Auszüge aus den Gründen:
… II. Das BerGer. hält die Bekl. gem. §§ 32, 35 I NRWNachbG für verpflichtet, eine ortsübliche Einfriedigung auf der Grenze zu dem Nachbargrundstück des Kl. anzubringen und die vorhandene nicht ortsübliche Einzäunung soweit zu entfernen, daß sich die verlangte Einfriedigung errichten läßt. Dagegen wendet sich die Revision ohne Erfolg. Nach § 32 I 1 NRWNachbG ist der Eigentümer eines bebauten Grundstücks, das - wie in diesem Falle - innerhalb eines im Zusammenhang bebauten Ortsteils liegt, auf Verlangen des Nachbarn zur Einfriedigung an der gemeinsamen Grenze verpflichtet. Die Einfriedigung muß ortsüblich sein (§ 35 I NRWNachbG). Sie ist auf der Grenze zu errichten (§ 36 I NRWNachbG). Der Kl. beansprucht eine derartige Einfriedigung. Im Berufungsurteil ist - von der Revision unbeanstandet - festgestellt, daß der verlangte Maschendrahtzaun und nicht die schon vorhandene Einzäunung aus senkrecht aneinandergereihten Eisenbahnschwellen die ortsübliche Art der Einfriedigung in dem Wohngebiet der Parteien ist. Festgestellt ist auch, daß die Palisadenwand nach ihrem jetzigen Standort einer Errichtung des ortsüblichen Zaunes auf der Grenze im Wege steht. Die Eisenbahnschwellen mit der daran befestigten Drahtverspannung müssen daher jedenfalls in dem Ausmaß beseitigt werden, daß sich die Einfriedigung auf der Grenze tatsächlich ermöglichen läßt. Das ist die hier notwendige Voraussetzung zur Erfüllung der nachbarrechtlichen Einfriedigungspflicht (vgl. Zimmermann-Steinke, NRWNachbG, § 35 Anm. 2 e bb, f.; Schäfer, NRWNachbG, 4. Aufl., § 32 Anm. 4, § 35 Anm. 1 a.E.; Dehner, NJW 1975, 1972, in krit. Anm. zu OLG Hamm, NJW 1975, 1035).

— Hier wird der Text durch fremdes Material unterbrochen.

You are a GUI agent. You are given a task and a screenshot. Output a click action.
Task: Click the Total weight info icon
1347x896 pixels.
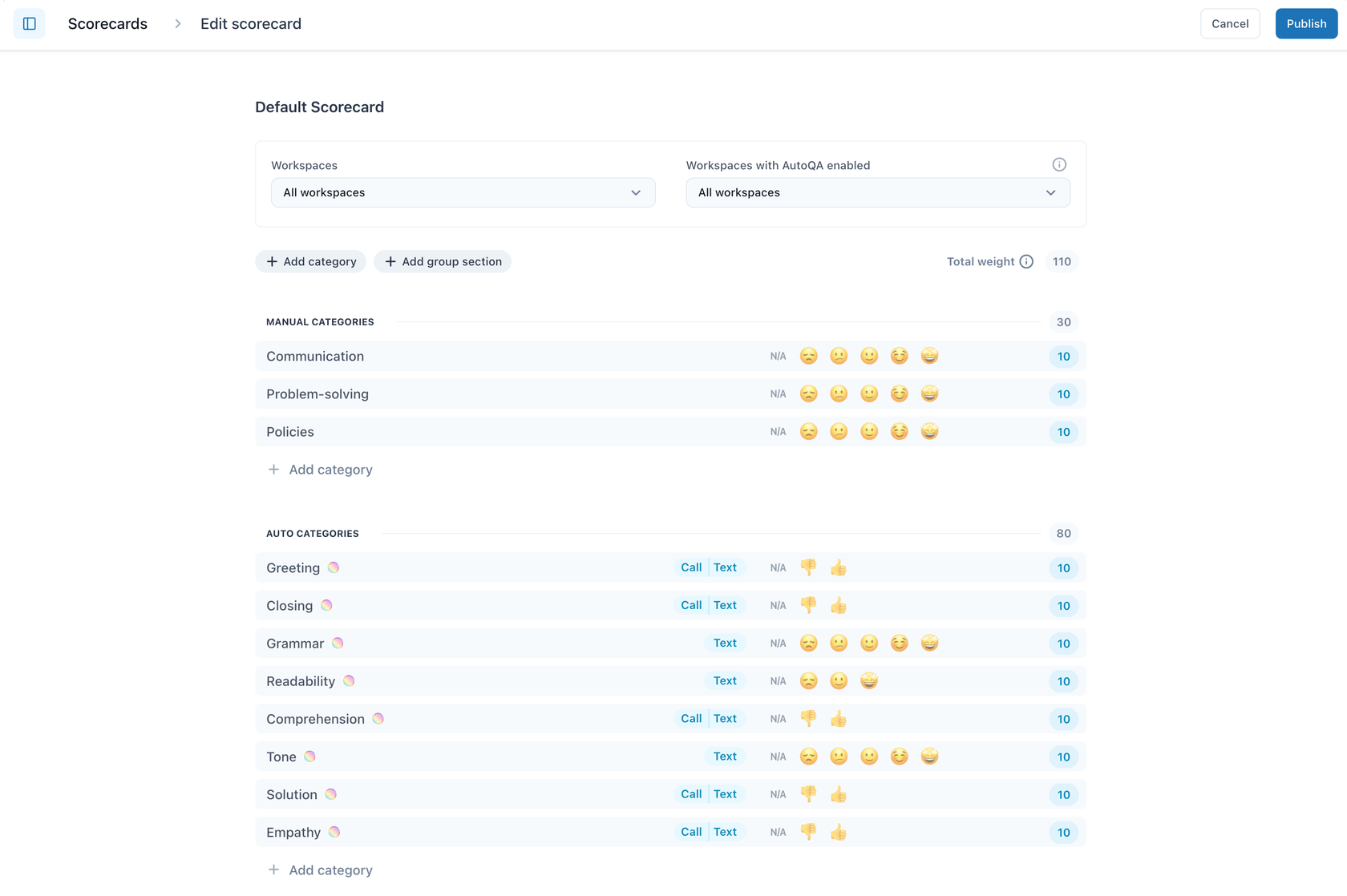[x=1026, y=261]
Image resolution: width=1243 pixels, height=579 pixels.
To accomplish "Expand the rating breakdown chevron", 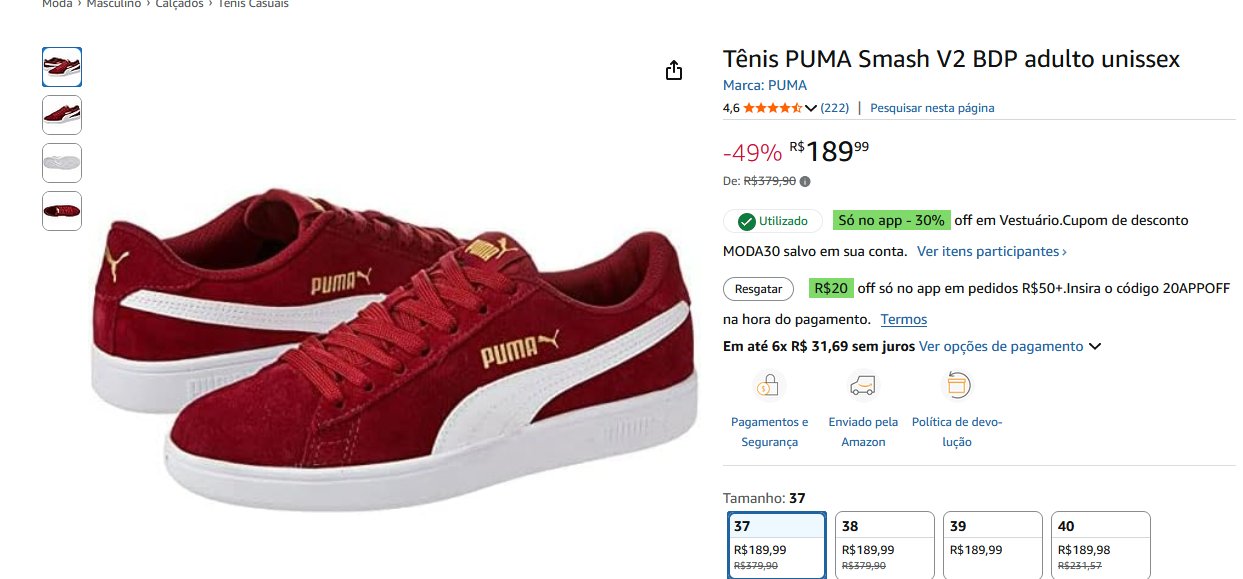I will tap(811, 108).
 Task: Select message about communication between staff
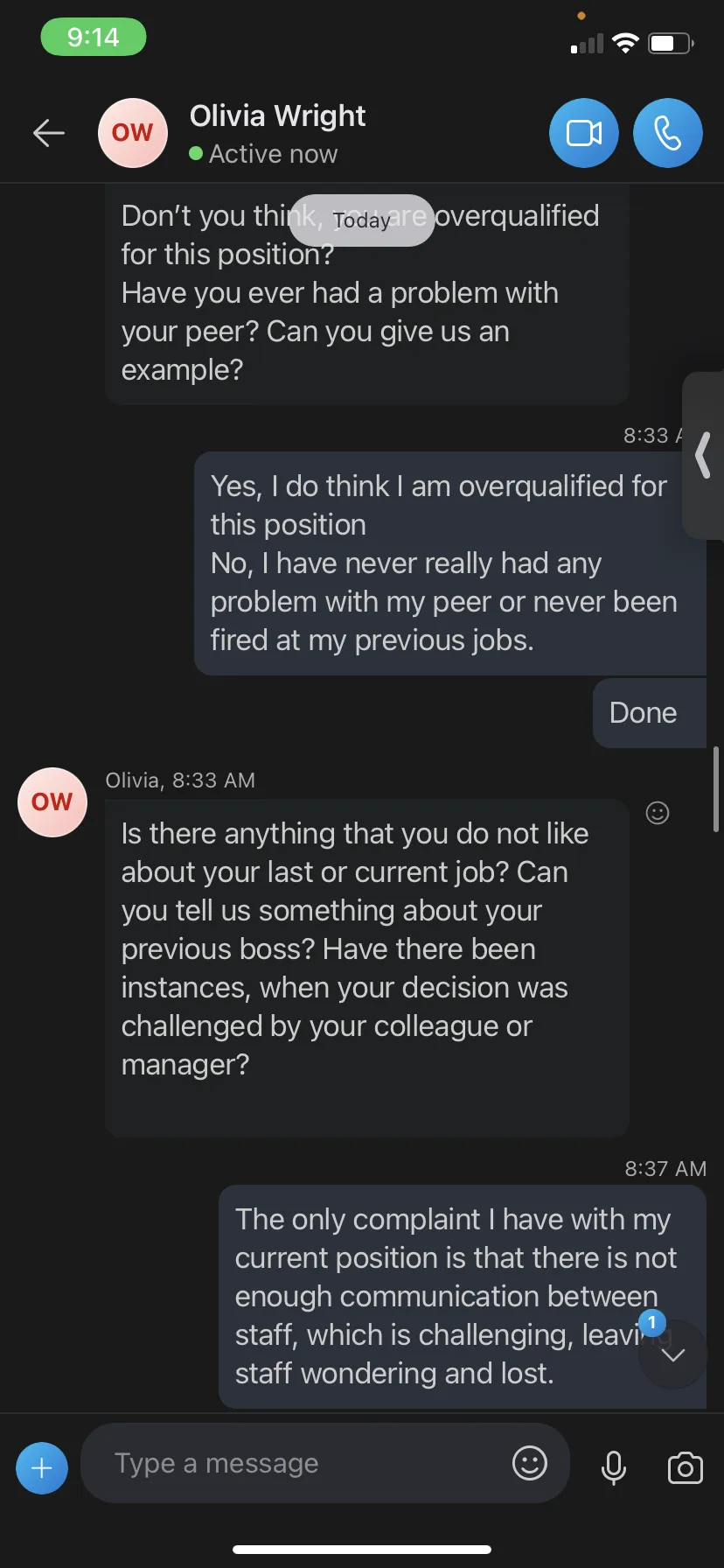click(463, 1296)
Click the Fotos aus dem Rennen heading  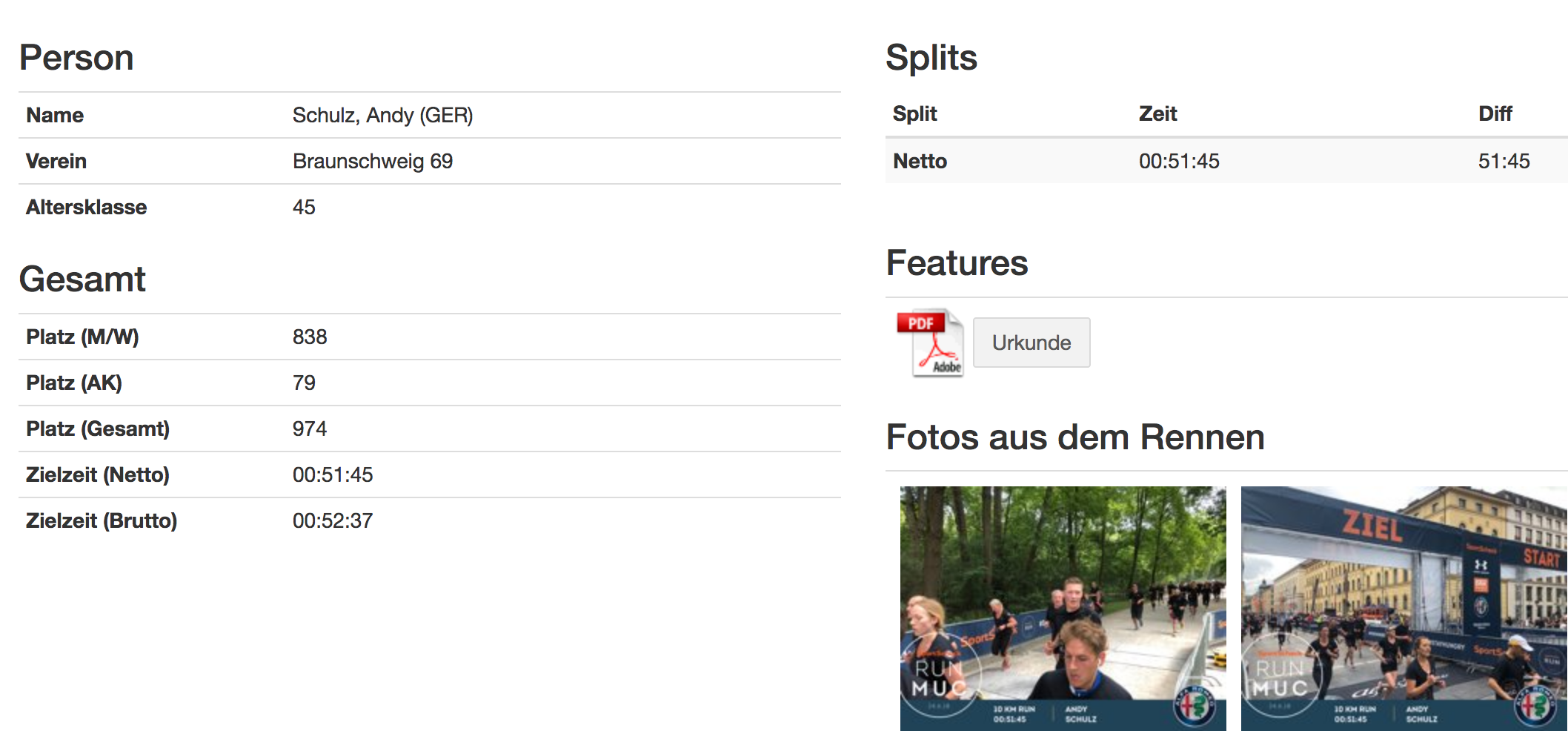(x=1074, y=437)
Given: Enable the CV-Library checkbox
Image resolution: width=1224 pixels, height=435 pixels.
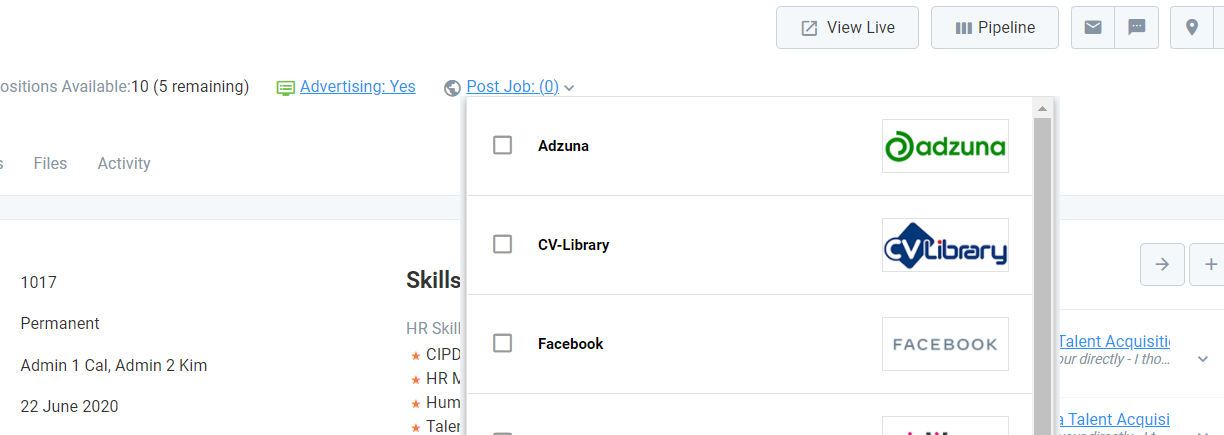Looking at the screenshot, I should point(503,245).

Zutreffend ist zwar die Auffassung der Revision, daß die Vorschriften des nordrhein-westfälischen Nachbarrechtsgesetzes unmittelbar nur die Einfriedigungspflicht, nicht aber auch einen entsprechenden Beseitigungsanspruch des Grundstücksnachbarn regeln; dieser Anspruch ergibt sich indessen aus der in § 50 NRWNachbG enthaltenen Rechtsgrundverweisung auf die Vorschriften des BGB und damit auf die hier maßgebliche Bestimmung des § 1004 BGB.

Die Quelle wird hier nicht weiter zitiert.